**YOUR GOAL:**
Retype every line of the data below word for word, without changing anything.

Collected data

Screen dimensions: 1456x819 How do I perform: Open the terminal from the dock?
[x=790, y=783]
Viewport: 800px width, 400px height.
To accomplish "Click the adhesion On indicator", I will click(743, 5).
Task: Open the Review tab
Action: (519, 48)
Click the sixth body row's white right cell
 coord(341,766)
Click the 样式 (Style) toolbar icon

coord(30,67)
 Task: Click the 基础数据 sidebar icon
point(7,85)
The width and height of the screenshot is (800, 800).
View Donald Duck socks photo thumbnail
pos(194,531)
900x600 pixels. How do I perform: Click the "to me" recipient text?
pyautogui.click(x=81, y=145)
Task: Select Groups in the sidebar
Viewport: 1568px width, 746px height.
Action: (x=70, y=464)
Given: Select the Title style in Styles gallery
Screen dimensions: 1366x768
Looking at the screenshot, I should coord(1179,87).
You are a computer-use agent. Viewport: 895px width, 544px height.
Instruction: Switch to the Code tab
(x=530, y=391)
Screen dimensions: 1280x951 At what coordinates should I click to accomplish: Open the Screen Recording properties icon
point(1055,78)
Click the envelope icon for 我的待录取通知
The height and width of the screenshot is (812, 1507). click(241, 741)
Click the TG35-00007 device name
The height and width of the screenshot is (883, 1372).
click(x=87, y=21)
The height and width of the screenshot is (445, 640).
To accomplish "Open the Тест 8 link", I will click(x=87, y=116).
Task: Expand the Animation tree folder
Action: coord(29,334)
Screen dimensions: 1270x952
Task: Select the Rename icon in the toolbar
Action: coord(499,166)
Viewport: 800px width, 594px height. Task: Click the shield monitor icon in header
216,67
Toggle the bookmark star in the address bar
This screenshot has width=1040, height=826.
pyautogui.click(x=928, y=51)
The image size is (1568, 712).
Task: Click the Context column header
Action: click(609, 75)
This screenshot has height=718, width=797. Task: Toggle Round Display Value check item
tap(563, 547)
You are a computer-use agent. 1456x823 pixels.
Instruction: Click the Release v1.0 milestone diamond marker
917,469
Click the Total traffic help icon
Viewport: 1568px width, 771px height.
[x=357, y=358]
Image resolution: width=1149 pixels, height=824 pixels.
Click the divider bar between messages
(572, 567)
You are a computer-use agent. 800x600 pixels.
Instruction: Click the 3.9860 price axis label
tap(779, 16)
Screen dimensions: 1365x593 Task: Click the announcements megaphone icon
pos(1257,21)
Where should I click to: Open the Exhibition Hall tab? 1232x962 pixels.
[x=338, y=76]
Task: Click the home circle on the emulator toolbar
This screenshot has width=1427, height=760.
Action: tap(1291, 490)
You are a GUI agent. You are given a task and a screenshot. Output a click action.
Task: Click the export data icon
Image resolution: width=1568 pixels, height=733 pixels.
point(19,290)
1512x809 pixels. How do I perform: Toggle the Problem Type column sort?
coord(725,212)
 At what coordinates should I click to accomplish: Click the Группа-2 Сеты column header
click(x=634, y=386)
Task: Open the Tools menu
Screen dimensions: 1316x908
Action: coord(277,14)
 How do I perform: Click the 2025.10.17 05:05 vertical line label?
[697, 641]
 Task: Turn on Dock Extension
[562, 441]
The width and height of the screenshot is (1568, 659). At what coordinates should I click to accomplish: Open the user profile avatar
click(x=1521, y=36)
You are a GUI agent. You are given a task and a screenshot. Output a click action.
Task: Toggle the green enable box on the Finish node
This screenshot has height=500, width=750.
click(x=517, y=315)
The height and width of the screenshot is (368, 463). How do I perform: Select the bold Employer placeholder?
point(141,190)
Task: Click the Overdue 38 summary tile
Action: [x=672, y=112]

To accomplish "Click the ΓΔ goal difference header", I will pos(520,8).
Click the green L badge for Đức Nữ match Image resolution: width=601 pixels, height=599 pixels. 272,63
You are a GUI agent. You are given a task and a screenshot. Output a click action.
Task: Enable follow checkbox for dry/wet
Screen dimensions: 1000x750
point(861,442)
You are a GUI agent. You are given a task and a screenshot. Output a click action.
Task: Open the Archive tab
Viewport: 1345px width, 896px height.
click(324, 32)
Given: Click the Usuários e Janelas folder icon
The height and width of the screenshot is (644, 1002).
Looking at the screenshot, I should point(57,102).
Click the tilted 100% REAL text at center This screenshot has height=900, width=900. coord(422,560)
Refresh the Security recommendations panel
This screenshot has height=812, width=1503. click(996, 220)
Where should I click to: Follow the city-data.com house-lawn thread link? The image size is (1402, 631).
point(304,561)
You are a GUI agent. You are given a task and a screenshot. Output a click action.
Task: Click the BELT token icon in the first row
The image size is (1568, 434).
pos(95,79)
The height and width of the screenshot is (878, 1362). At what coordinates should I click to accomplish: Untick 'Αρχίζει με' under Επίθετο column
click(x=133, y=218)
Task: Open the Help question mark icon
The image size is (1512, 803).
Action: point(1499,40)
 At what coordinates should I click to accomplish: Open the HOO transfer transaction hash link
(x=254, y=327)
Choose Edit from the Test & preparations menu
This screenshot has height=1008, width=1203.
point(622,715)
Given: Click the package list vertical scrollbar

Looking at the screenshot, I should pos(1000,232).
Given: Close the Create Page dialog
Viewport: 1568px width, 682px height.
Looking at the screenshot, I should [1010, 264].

**SOLUTION BELOW:**
Screen dimensions: 1456x819 How do I perform: Open the terminal from the dock?
[x=790, y=783]
Viewport: 800px width, 400px height.
To accomplish "Click the adhesion On indicator", I will click(743, 5).
Task: Open the Review tab
Action: (519, 48)
Click the sixth body row's white right cell
 coord(341,766)
Click the 样式 (Style) toolbar icon

coord(30,67)
 Task: Click the 基础数据 sidebar icon
point(7,85)
The width and height of the screenshot is (800, 800).
View Donald Duck socks photo thumbnail
pos(194,531)
900x600 pixels. How do I perform: Click the "to me" recipient text?
pyautogui.click(x=81, y=145)
Task: Select Groups in the sidebar
Viewport: 1568px width, 746px height.
Action: (x=70, y=464)
Given: Select the Title style in Styles gallery
Screen dimensions: 1366x768
Looking at the screenshot, I should coord(1179,87).
You are a computer-use agent. Viewport: 895px width, 544px height.
Instruction: Switch to the Code tab
(x=530, y=391)
Screen dimensions: 1280x951 At what coordinates should I click to accomplish: Open the Screen Recording properties icon
point(1055,78)
Click the envelope icon for 我的待录取通知
The height and width of the screenshot is (812, 1507). click(241, 741)
Click the TG35-00007 device name
The height and width of the screenshot is (883, 1372).
click(x=87, y=21)
The height and width of the screenshot is (445, 640).
To accomplish "Open the Тест 8 link", I will click(x=87, y=116).
Task: Expand the Animation tree folder
Action: coord(29,334)
Screen dimensions: 1270x952
Task: Select the Rename icon in the toolbar
Action: coord(499,166)
Viewport: 800px width, 594px height. Task: Click the shield monitor icon in header
216,67
Toggle the bookmark star in the address bar
This screenshot has width=1040, height=826.
pyautogui.click(x=928, y=51)
The image size is (1568, 712).
Task: Click the Context column header
Action: click(609, 75)
This screenshot has height=718, width=797. Task: Toggle Round Display Value check item
tap(563, 547)
You are a computer-use agent. 1456x823 pixels.
Instruction: Click the Release v1.0 milestone diamond marker
917,469
Click the Total traffic help icon
Viewport: 1568px width, 771px height.
[x=357, y=358]
Image resolution: width=1149 pixels, height=824 pixels.
Click the divider bar between messages
(572, 567)
You are a computer-use agent. 800x600 pixels.
Instruction: Click the 3.9860 price axis label
tap(779, 16)
Screen dimensions: 1365x593 Task: Click the announcements megaphone icon
pos(1257,21)
Where should I click to: Open the Exhibition Hall tab? 1232x962 pixels.
[x=338, y=76]
Task: Click the home circle on the emulator toolbar
This screenshot has width=1427, height=760.
Action: tap(1291, 490)
You are a GUI agent. You are given a task and a screenshot. Output a click action.
Task: Click the export data icon
Image resolution: width=1568 pixels, height=733 pixels.
point(19,290)
1512x809 pixels. How do I perform: Toggle the Problem Type column sort?
coord(725,212)
 At what coordinates should I click to accomplish: Click the Группа-2 Сеты column header
click(x=634, y=386)
Task: Open the Tools menu
Screen dimensions: 1316x908
Action: coord(277,14)
 How do I perform: Click the 2025.10.17 05:05 vertical line label?
[697, 641]
 Task: Turn on Dock Extension
[562, 441]
The width and height of the screenshot is (1568, 659). At what coordinates should I click to accomplish: Open the user profile avatar
click(x=1521, y=36)
You are a GUI agent. You are given a task and a screenshot. Output a click action.
Task: Toggle the green enable box on the Finish node
This screenshot has height=500, width=750.
click(x=517, y=315)
The height and width of the screenshot is (368, 463). How do I perform: Select the bold Employer placeholder?
point(141,190)
Task: Click the Overdue 38 summary tile
Action: [x=672, y=112]

To accomplish "Click the ΓΔ goal difference header", I will pos(520,8).
Click the green L badge for Đức Nữ match Image resolution: width=601 pixels, height=599 pixels. 272,63
You are a GUI agent. You are given a task and a screenshot. Output a click action.
Task: Enable follow checkbox for dry/wet
Screen dimensions: 1000x750
point(861,442)
You are a GUI agent. You are given a task and a screenshot. Output a click action.
Task: Open the Archive tab
Viewport: 1345px width, 896px height.
click(324, 32)
Given: Click the Usuários e Janelas folder icon
The height and width of the screenshot is (644, 1002).
Looking at the screenshot, I should point(57,102).
Click the tilted 100% REAL text at center This screenshot has height=900, width=900. coord(422,560)
Refresh the Security recommendations panel
This screenshot has height=812, width=1503. click(996, 220)
Where should I click to: Follow the city-data.com house-lawn thread link? The image size is (1402, 631).
point(304,561)
You are a GUI agent. You are given a task and a screenshot. Output a click action.
Task: Click the BELT token icon in the first row
The image size is (1568, 434).
pos(95,79)
The height and width of the screenshot is (878, 1362). At what coordinates should I click to accomplish: Untick 'Αρχίζει με' under Επίθετο column
click(x=133, y=218)
Task: Open the Help question mark icon
The image size is (1512, 803).
Action: point(1499,40)
 At what coordinates should I click to accomplish: Open the HOO transfer transaction hash link
(x=254, y=327)
Choose Edit from the Test & preparations menu
This screenshot has height=1008, width=1203.
point(622,715)
Given: Click the package list vertical scrollbar

Looking at the screenshot, I should pos(1000,232).
Given: Close the Create Page dialog
Viewport: 1568px width, 682px height.
Looking at the screenshot, I should [1010, 264].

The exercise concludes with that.